The next day, Alfred frightens Sally as she exits the shower, attracting the attention of counselors Michelle, Todd, Karen, and Eddy. Michelle demands Alfred leave, but Todd learns he is bullied and only wanted revenge on Sally’s boyfriend, Glazer. Later that night, Alfred sees Cropsy outside the boys’ cabin, but no one believes him.

The next day, Todd and Michelle lead a canoe trip down Devil’s Creek. Around the campfire, Todd tells the legend of Cropsy. Eddy later scares the campers wearing a mask and wielding a machete. When Eddy and Karen go to the lake, she decides not to have sex, and he leaves. Cropsy suddenly appears and slashes her throat with shears.

The next day, Michelle discovers Karen and the canoes are missing. The campers build a makeshift raft to search the creek. Cropsy attacks from a canoe, killing several of them. That night, Glazer leaves Sally to fetch matches, and Cropsy kills her. Glazer returns and is pinned to a tree with a blade through his throat. Alfred witnesses the attack and alerts Todd, who is knocked unconscious by Cropsy while he chases Alfred. Michelle finds the bodies and leads the survivors back to camp to contact the police.
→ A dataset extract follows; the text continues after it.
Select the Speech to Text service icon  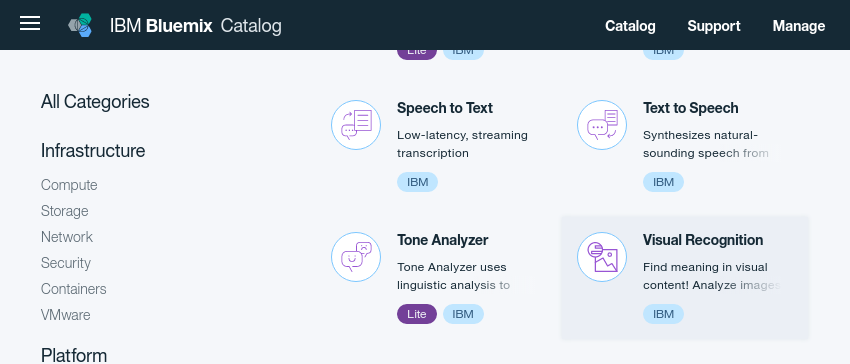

Todd regains consciousness and confronts Cropsy with an axe in an abandoned mine shaft. Cropsy traps Alfred and attacks with a flamethrower, recalling the prank that caused his disfigurement. Alfred breaks free and stabs him with shears, then Todd strikes him in the head with an axe. Alfred finishes Cropsy by setting him alight with the flamethrower. They rejoin Michelle and the police as Cropsy’s body burns.

Later, a new group of campers retells the legend of Cropsy around a campfire.

== Production ==
=== Conception ===
In 1980, Harvey Weinstein was desperate to break into the movie business. Weinstein and producing partner Michael Cohl recognized the success of low-budget horror films such as The Texas Chain Saw Massacre (1974) and Halloween (1978), and began swapping horror stories. Having heard stories about the Cropsy legend when he was a young camper in upstate New York, Weinstein brought the idea to Cohl, who loved it.

The project was initiated before the popularity of Sean S. Cunningham's sleeper hit Friday the 13th (1980), with Harvey Weinstein creating a five-page treatment in 1979 under the title "The Cropsy Maniac" and registering it in April 1980, a full month before Cunningham's film was released. Coincidentally, at the same time, director Joseph Ellison also had a film in pre-production under the title "The Burning", but changed the name to Don't Go in the House (1980) to avoid confusion with Weinstein's film. The production also bore similarities to another slasher movie in pre-production, a film that would become known as Madman (1982). In summer 1980, during a casting call for Madman, one of the actresses commented that her boyfriend was acting in The Burning. This prompted Madman to change its entire premise, which was built around the Cropsy legend. This led to a delay in its filming until October 1980, which proved costly as it didn't receive a theatrical release until January 1982. The over-saturation of genre films competing with each other was one of the side-effects of the early 1980s slasher boom.

Cohl told Variety that he, Weinstein and producer Corky Burger took an early version of the script to the 1980 Cannes Film Festival, where it was well received, although they rejected initial six-figure offers, hoping to land more money once the film had been shot. This was a similar approach to how Friday the 13th had earned distribution with Paramount Pictures.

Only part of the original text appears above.